Given request 1: Translate this sentence from the page on hyperparameter optimization into Spanish: "First, we'll generate a training set at random from the generative model associated with logistic regression."

In [1]:
using PyPlot
using LinearAlgebra
using Statistics
using Random
import Base.MathConstants.e
┌ Warning: PyPlot is using tkagg backend, which is known to cause crashes on MacOS (#410); use the MPLBACKEND environment variable to request a different backend.
â”” @ PyPlot /Users/cdesa/.julia/packages/PyPlot/4wzW1/src/init.jl:192

Hyperparameter Optimization

Let's look at using stochastic gradient descent with various methods to optimize logistic regression. First, we'll generate a training set at random from the generative model associated with logistic regression. This generative model is, for label $y \in \{-1,1\}$, features $x \in \mathbb{R}^d$ and model $w \in \mathbb{R}^d$,

$$\mathbf{P}_w(y | x) = \frac{1}{1 + \exp(-y x^T w)}.$$

This means that if we make a bunch of independent observations, the total probability is

$$p(w) = \prod_{i=1}^N \frac{1}{1 + \exp(-y_i x_i^T w)}$$

and so maximizing this is equivalent to maximizing the log likelihood

$$\log p(w) = -\sum_{i=1}^N \log \left( 1 + \exp(-y_i x_i^T w) \right).$$

The gradient of this is

$$\nabla \log p(w) = -\sum_{i=1}^N \frac{\exp(-y_i x_i^T w) \cdot (-y_i x_i)}{1 + \exp(-y_i x_i^T w)}$$

which reduces to

$$\nabla \log p(w) = \sum_{i=1}^N \frac{y_i x_i}{1 + \exp(y_i x_i^T w)}.$$

Anyway, we can see that this corresponds to logistic regression.

Given request 2: Find every line of the records below that contains the string "screenshot", treating uppercase and lowercase letters as different, and copy those lines.

Stored rows:
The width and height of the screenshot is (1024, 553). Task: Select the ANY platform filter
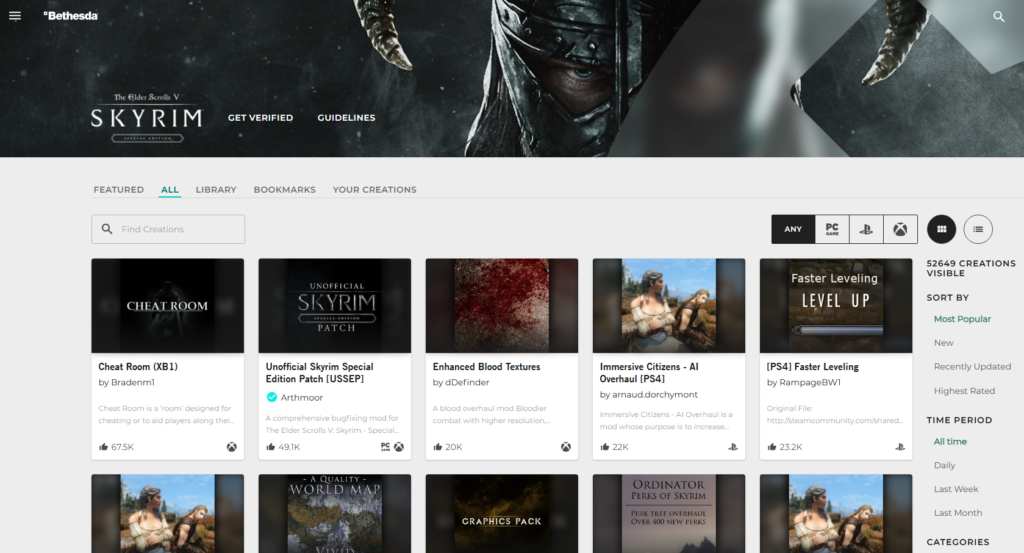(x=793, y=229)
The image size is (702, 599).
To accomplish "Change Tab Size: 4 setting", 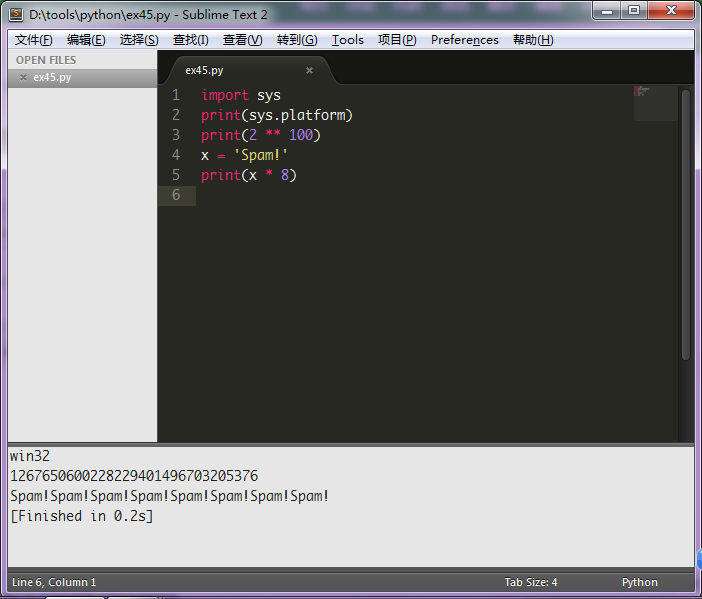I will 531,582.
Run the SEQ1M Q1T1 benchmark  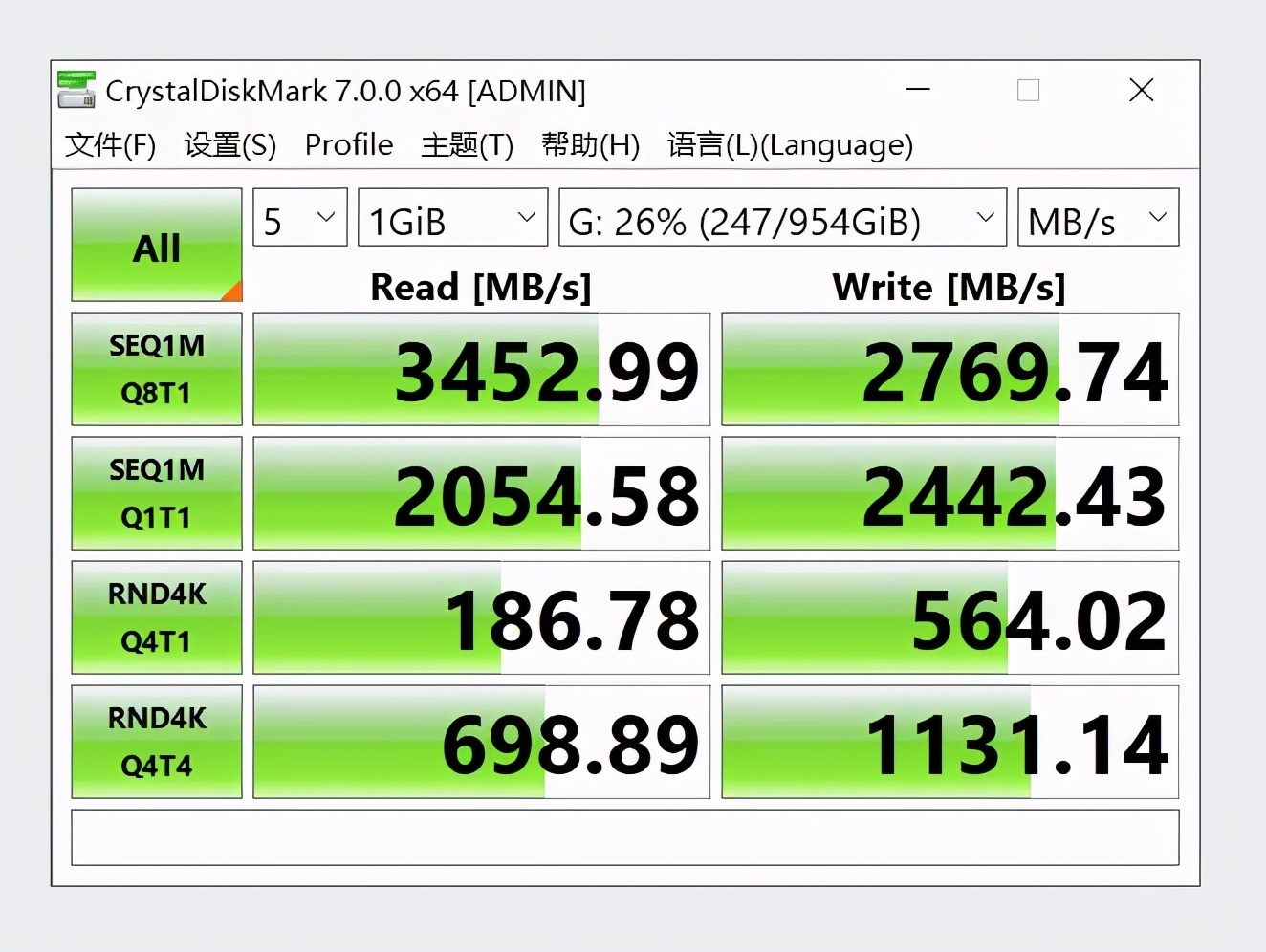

Expected output 1: Primero, generaremos al azar un conjunto de entrenamiento a partir del modelo generativo asociado con la regresión logística.

Expected output 2:
The width and height of the screenshot is (1024, 553). Task: Select the ANY platform filter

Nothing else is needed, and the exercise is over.